● **YOUR OBJECTIVE**: Present the records from the line containing "Task: Toggle Emails series in chart legend" through the line containing "Action: [263, 580]", inclusive, as a Markdown table with the columns Row and Line. Number each row and omit blank lines.

● **ENTRIES**:
** start **
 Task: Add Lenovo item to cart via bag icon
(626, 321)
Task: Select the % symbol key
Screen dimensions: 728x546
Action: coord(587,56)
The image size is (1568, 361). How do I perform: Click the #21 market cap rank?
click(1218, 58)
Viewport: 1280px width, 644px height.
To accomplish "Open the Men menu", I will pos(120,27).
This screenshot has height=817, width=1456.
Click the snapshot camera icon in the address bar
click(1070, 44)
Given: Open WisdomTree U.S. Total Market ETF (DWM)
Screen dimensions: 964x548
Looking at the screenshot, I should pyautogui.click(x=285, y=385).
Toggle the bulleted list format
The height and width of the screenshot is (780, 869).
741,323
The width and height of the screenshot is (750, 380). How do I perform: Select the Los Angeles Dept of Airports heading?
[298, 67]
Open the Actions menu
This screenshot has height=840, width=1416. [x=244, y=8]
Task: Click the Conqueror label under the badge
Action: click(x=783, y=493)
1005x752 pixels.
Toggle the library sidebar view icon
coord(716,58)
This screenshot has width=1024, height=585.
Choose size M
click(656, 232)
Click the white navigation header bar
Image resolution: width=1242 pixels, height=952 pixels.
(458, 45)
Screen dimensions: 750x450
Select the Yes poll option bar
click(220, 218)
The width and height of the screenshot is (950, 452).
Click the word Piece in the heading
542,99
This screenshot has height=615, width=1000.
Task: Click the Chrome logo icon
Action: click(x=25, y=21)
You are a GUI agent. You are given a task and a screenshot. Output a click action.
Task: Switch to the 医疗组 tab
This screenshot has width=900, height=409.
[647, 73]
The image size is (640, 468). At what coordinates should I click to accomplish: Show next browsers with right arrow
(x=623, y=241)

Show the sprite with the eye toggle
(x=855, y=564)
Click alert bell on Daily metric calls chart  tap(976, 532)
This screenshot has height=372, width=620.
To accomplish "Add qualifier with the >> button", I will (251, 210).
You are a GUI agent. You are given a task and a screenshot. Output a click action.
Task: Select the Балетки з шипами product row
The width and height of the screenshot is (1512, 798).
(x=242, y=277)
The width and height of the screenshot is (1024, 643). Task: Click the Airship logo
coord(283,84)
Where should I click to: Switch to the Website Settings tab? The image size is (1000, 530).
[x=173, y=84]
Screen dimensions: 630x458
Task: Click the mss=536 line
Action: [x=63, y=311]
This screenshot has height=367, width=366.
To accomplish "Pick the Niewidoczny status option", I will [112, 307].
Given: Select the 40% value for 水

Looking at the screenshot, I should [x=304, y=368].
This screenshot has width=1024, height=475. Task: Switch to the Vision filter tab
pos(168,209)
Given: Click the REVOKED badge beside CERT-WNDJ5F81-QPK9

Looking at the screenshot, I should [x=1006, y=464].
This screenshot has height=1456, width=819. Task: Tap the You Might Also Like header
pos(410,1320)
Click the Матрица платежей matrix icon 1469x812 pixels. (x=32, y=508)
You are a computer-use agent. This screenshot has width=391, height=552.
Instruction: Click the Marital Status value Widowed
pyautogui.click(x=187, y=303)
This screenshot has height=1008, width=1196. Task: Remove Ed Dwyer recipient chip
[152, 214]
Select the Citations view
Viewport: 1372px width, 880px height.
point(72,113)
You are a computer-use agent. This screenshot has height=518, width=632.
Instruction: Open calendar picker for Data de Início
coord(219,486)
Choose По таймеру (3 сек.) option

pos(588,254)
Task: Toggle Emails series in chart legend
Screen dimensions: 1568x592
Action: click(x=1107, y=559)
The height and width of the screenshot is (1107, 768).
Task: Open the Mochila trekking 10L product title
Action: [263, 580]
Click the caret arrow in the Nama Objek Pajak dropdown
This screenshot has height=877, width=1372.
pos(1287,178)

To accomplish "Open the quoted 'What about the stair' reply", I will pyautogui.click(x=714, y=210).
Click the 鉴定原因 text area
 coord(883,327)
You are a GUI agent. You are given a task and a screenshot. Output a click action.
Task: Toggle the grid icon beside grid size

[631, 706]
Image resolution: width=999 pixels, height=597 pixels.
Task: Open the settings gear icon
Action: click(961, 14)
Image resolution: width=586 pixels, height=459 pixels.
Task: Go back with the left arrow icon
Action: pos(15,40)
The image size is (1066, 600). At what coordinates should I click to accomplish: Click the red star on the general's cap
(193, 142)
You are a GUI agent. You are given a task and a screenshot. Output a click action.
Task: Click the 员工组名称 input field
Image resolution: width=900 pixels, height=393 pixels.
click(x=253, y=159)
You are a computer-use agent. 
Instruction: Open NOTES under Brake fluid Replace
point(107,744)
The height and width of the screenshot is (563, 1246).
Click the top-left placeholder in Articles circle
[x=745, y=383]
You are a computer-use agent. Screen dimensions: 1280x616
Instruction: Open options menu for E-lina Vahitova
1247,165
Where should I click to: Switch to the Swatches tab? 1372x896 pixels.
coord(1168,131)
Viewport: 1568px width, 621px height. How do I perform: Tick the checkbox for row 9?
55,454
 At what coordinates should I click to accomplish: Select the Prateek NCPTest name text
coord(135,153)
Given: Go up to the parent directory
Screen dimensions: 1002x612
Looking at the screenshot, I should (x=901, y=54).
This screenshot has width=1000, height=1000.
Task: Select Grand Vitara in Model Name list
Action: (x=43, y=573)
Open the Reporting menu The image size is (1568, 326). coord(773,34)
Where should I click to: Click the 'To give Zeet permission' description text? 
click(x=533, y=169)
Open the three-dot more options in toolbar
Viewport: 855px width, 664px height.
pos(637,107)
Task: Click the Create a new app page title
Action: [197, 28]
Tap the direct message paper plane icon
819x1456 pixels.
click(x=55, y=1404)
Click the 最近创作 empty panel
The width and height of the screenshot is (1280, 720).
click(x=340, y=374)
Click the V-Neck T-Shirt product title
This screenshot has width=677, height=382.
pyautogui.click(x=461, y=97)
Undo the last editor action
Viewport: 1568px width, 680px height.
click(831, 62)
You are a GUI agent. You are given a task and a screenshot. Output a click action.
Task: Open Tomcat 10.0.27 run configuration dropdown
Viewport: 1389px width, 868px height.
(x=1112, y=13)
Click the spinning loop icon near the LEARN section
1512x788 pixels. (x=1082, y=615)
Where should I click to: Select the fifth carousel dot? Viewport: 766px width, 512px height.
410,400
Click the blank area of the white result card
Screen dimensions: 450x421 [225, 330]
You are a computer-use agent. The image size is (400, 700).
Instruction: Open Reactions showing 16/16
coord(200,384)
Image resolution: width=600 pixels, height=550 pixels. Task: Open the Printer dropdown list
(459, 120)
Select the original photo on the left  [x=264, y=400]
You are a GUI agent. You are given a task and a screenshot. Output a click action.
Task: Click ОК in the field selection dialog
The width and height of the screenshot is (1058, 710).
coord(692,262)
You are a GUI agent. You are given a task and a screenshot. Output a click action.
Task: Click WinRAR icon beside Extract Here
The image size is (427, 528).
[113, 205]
** end **
● **RESULT OF THIS TASK**:
| Row | Line |
|---|---|
| 1 | Task: Toggle Emails series in chart legend |
| 2 | Screen dimensions: 1568x592 |
| 3 | Action: click(x=1107, y=559) |
| 4 | The height and width of the screenshot is (1107, 768). |
| 5 | Task: Open the Mochila trekking 10L product title |
| 6 | Action: [263, 580] |